● **What the exercise asks**: Would it be possible to reproduce every entry exactly, please?

(Entries taken from a collection)
***

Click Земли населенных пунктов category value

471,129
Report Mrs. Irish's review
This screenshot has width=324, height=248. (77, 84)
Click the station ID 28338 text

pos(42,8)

***

● **Response to this exercise**:
Click Земли населенных пунктов category value

471,129
Report Mrs. Irish's review
This screenshot has width=324, height=248. (77, 84)
Click the station ID 28338 text

pos(42,8)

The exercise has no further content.